Quality of Care for Patients With Systemic Lupus Erythematosus: Data From the American College of Rheumatology RISE Registry.

OBJECTIVE

Although multiple national quality measures focus on the management and safety of rheumatoid arthritis, few measures address the care of patients with systemic lupus erythematosus (SLE). Our objective was to apply a group of quality measures relevant to the care of patients with SLE, and we used the American College of Rheumatology's Rheumatology Informatics System for Effectiveness (RISE) registry to assess nationwide variations in care.

METHODS

The data derived from RISE and included patients who had ≥2 visits with SLE codes ≥30 days apart in 2017-2018. We calculated performance on 5 quality measures: renal disease screening, blood pressure assessment and management, hydroxychloroquine (HCQ) prescribing, safe dosing for HCQ, and prolonged glucocorticoid use at doses of >7.5 mg/day.

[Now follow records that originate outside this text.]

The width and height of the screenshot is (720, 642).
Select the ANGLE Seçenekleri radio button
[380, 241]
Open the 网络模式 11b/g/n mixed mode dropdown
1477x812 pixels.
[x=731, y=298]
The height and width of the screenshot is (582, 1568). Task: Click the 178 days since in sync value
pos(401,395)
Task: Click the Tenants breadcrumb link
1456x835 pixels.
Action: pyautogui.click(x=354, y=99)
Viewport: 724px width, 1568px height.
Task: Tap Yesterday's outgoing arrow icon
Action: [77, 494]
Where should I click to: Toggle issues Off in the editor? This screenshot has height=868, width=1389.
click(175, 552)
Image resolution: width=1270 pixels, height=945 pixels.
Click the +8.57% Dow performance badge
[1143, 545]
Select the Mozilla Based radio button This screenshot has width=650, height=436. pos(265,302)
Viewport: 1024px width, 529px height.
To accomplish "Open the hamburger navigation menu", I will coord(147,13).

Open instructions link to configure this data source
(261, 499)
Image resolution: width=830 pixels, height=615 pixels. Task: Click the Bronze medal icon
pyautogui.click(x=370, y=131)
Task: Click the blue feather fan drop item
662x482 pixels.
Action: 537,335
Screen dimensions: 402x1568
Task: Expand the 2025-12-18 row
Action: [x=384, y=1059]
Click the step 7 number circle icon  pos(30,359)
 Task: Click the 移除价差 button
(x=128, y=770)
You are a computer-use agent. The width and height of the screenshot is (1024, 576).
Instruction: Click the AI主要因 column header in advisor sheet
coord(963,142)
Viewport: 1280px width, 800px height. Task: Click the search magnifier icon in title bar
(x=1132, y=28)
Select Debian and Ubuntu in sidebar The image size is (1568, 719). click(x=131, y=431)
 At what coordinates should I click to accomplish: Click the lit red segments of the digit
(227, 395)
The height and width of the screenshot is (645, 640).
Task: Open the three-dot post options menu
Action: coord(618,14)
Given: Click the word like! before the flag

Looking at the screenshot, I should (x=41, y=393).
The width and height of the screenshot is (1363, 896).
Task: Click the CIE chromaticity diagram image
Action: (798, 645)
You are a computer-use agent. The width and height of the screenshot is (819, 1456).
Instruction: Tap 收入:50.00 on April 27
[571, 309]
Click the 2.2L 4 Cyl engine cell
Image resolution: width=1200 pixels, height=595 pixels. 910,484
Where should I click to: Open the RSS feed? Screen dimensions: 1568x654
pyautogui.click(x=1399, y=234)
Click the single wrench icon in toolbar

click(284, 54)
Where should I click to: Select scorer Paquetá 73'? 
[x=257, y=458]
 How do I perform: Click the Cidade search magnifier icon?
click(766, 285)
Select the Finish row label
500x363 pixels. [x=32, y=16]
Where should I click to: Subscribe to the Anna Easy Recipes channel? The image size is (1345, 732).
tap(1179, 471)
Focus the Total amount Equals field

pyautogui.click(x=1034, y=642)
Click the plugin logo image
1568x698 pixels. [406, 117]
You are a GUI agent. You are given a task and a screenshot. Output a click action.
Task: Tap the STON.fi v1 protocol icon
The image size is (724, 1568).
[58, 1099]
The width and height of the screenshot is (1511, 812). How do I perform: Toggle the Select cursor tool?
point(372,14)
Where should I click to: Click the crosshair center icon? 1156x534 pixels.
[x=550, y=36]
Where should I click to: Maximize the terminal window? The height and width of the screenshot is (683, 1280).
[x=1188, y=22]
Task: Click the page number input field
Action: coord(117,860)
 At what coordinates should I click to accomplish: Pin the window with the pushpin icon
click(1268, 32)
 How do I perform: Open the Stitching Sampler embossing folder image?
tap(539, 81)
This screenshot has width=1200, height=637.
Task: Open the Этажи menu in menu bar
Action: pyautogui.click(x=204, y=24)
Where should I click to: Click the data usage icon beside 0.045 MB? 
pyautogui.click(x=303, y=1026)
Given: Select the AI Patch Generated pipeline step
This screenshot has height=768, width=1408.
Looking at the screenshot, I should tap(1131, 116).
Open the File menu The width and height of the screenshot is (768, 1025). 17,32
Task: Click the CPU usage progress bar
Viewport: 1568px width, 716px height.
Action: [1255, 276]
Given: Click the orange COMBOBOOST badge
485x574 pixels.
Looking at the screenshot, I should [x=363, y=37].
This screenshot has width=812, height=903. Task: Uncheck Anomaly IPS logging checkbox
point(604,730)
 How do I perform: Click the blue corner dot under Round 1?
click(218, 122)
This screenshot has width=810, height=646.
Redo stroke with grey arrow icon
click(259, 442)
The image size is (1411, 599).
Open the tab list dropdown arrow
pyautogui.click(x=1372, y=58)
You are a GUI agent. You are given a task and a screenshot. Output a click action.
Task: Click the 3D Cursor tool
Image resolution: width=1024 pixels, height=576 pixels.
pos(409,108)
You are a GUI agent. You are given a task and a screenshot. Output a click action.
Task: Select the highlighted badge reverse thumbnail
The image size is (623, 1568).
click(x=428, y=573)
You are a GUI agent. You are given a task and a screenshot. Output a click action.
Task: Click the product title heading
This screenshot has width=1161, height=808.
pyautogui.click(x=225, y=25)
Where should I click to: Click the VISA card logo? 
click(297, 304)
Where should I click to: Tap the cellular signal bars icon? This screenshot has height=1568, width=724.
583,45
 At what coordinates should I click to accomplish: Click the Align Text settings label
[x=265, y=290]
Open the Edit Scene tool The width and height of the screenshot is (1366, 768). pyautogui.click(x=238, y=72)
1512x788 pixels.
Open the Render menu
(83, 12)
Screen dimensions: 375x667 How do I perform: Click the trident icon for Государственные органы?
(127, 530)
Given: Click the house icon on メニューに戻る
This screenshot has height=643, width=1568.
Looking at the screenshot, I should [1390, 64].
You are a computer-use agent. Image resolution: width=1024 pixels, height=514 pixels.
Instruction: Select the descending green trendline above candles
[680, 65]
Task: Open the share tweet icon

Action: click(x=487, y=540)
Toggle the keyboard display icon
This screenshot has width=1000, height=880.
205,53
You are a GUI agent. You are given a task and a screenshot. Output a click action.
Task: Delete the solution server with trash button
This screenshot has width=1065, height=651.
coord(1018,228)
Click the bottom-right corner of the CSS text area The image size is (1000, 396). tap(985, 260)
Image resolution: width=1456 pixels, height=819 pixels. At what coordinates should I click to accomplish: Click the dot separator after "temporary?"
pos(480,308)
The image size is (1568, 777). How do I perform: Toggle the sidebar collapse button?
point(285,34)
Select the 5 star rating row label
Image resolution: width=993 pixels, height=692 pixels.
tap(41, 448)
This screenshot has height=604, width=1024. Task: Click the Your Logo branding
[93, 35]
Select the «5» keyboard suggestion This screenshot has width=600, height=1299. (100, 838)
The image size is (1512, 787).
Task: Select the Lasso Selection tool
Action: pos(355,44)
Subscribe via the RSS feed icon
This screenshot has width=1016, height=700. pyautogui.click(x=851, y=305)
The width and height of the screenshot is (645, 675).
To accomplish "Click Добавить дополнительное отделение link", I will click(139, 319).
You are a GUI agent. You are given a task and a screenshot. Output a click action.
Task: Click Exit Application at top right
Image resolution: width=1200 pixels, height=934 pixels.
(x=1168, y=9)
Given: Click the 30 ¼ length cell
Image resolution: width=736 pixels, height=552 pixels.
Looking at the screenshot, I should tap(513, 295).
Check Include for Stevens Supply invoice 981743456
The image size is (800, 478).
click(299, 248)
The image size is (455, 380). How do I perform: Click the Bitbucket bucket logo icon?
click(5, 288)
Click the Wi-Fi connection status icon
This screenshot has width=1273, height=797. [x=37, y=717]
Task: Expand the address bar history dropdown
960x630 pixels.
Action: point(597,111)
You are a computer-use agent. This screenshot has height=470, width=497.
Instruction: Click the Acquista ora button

We reported performance on these measures at the practice level. We used logistic regression to assess independent predictors of performance after adjusting for sociodemographic and utilization factors.

RESULTS

We included 27,567 unique patients from 186 practices; 91.7% were female and 48% White, with a mean age of 53.5 ± 15.2 years. Few patients had adequate screening for the development of renal manifestations (39.5%). Although blood pressure assessment was common (94.4%), a meaningful fraction of patients had untreated hypertension (17.7%). Many received HCQ (71.5%), but only 62% at doses of ≤5.0 mg/kg/day. Some received at least moderate-dose steroids for ≥90 days (18.5%). We observed significant practice variation on every measure.

CONCLUSION

We found potential gaps in care for patients with SLE across the US. Although some performance variation may be explained by differences in disease severity, dramatic differences suggest that developing quality measures to address important health care processes in SLE may improve care.